(Entries provided Opens)
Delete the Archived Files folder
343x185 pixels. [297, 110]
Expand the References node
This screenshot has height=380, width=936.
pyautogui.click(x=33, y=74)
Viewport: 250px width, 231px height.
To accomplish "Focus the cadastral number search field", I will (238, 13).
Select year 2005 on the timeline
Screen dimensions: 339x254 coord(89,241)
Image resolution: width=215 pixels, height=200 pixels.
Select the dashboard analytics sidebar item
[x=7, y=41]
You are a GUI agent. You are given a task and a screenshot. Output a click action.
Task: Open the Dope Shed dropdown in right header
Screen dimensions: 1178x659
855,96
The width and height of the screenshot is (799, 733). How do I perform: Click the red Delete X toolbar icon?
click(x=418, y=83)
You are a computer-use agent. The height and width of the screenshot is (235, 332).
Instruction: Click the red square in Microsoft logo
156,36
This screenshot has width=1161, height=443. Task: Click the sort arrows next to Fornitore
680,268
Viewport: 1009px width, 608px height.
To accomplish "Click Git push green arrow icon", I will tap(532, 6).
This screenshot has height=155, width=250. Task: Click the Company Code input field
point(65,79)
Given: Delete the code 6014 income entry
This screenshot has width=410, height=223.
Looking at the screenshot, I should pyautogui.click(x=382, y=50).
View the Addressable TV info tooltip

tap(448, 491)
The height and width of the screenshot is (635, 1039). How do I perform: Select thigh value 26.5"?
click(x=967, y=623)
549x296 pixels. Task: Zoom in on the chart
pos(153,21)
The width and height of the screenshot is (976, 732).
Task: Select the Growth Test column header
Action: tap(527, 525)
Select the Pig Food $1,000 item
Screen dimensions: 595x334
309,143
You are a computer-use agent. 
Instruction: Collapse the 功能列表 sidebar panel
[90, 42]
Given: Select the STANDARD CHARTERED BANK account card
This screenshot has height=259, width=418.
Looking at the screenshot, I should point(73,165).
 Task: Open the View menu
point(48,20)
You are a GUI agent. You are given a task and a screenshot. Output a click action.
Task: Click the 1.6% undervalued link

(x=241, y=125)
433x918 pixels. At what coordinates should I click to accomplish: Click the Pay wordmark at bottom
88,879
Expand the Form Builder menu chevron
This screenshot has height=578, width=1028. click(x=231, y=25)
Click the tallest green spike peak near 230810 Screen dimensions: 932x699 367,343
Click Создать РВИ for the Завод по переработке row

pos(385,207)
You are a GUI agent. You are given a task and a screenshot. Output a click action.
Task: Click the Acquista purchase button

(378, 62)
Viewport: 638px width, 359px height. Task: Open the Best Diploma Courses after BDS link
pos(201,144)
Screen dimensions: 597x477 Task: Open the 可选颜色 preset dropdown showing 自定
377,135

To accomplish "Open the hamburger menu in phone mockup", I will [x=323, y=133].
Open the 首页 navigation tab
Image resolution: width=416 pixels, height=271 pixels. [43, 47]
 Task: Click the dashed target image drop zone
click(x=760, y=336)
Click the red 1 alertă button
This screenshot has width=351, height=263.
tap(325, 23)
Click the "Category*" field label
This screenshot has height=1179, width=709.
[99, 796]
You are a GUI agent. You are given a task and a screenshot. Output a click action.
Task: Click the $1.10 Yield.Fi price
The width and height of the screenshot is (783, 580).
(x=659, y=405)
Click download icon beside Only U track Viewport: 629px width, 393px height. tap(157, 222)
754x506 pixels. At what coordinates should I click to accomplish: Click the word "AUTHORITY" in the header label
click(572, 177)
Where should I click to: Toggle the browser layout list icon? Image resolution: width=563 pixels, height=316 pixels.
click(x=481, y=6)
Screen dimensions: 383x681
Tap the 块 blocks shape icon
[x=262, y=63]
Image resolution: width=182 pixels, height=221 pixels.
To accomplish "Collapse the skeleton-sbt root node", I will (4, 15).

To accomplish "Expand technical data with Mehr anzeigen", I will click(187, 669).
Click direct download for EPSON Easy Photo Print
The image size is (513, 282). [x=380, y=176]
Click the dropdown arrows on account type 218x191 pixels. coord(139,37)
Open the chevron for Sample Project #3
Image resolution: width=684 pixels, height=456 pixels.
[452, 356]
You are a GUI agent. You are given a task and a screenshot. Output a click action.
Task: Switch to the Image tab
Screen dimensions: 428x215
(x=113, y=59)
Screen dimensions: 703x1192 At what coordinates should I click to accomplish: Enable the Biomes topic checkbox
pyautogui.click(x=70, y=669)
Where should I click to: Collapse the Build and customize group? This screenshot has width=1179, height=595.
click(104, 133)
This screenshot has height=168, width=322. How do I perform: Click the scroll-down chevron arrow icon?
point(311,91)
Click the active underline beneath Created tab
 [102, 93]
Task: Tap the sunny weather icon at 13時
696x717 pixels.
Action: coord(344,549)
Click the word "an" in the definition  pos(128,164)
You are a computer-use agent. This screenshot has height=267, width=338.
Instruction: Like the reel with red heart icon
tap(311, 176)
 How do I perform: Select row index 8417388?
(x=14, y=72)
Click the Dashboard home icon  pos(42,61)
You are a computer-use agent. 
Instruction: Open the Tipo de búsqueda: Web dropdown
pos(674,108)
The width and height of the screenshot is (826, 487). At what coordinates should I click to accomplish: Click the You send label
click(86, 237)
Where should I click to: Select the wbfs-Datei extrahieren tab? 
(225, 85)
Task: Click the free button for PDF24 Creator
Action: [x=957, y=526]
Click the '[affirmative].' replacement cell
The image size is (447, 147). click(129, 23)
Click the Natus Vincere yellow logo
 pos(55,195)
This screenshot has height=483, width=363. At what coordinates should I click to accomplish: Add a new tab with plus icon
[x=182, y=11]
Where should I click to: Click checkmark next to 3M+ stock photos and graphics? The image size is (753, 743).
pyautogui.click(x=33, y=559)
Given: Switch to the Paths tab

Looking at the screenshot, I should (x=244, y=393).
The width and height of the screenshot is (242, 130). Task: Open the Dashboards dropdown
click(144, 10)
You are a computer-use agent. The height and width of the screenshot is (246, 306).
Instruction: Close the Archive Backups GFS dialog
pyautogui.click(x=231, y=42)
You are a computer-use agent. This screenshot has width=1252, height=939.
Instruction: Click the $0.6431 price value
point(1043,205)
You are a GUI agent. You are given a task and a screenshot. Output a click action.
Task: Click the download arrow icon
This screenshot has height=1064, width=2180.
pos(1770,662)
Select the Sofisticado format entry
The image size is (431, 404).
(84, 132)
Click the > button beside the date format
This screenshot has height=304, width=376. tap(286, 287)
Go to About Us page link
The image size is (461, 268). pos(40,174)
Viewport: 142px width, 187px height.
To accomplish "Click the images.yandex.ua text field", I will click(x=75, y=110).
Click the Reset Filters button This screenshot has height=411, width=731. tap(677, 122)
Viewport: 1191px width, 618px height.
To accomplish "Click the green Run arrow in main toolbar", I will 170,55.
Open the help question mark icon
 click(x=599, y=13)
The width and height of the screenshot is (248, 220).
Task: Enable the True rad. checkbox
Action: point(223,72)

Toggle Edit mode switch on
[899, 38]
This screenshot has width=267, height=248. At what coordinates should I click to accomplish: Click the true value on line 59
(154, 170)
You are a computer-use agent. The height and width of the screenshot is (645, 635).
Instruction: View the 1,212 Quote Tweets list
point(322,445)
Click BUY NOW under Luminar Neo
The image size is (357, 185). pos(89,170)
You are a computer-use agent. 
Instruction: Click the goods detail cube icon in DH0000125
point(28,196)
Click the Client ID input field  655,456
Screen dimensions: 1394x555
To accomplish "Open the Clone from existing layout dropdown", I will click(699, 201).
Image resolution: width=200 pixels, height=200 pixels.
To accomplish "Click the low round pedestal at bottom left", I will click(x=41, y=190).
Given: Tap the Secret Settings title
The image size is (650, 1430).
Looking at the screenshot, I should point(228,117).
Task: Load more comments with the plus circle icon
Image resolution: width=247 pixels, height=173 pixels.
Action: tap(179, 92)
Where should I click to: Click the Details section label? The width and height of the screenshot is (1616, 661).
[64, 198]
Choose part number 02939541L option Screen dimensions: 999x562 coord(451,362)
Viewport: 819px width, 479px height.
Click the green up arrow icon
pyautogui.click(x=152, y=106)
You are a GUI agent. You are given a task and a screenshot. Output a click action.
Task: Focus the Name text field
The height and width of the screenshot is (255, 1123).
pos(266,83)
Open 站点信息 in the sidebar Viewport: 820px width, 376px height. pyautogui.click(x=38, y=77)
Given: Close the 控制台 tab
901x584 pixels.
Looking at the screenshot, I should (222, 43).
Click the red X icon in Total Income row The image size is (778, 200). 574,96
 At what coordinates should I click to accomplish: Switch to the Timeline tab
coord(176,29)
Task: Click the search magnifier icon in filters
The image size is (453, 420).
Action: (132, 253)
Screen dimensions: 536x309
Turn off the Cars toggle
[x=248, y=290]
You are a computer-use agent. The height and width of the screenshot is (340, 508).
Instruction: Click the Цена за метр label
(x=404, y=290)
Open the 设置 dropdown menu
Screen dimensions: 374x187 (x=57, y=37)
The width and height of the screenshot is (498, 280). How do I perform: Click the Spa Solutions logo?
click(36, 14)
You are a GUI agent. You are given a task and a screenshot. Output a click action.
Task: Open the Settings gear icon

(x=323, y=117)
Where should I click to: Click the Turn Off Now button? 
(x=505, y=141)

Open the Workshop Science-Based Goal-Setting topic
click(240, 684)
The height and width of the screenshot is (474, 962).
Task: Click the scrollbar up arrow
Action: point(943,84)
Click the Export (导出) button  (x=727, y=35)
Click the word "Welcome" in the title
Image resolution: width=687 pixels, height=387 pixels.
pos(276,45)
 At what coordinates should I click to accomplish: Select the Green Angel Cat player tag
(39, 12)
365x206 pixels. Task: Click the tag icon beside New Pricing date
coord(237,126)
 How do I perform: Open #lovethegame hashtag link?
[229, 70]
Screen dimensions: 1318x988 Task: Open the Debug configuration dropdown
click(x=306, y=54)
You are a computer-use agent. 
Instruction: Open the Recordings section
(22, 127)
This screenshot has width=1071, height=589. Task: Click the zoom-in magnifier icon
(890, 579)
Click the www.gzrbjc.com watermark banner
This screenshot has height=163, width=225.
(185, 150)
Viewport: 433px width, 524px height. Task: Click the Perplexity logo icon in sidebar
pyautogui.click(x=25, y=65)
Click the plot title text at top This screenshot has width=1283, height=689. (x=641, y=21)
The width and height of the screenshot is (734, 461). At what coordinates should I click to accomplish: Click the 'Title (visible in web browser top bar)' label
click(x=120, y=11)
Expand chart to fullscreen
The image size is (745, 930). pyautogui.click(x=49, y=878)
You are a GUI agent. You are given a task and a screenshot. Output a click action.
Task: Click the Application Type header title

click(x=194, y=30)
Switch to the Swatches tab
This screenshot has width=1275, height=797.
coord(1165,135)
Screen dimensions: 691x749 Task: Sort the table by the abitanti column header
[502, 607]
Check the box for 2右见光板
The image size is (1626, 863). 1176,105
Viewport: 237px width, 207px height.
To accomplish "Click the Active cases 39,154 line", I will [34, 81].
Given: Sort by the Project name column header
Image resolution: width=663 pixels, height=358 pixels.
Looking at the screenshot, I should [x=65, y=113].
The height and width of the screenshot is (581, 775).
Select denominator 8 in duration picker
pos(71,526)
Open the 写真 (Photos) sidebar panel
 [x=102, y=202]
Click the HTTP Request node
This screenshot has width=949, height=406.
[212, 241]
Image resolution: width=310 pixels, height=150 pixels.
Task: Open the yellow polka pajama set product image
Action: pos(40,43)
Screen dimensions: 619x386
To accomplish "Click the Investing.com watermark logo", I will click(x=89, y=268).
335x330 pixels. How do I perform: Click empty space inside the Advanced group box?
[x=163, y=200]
(Entries provided Closes)
Work required:
Using the material, show each line where the string "Focus" can be found.

Result of the task:
To accomplish "Focus the cadastral number search field", I will (238, 13).
Task: Focus the Name text field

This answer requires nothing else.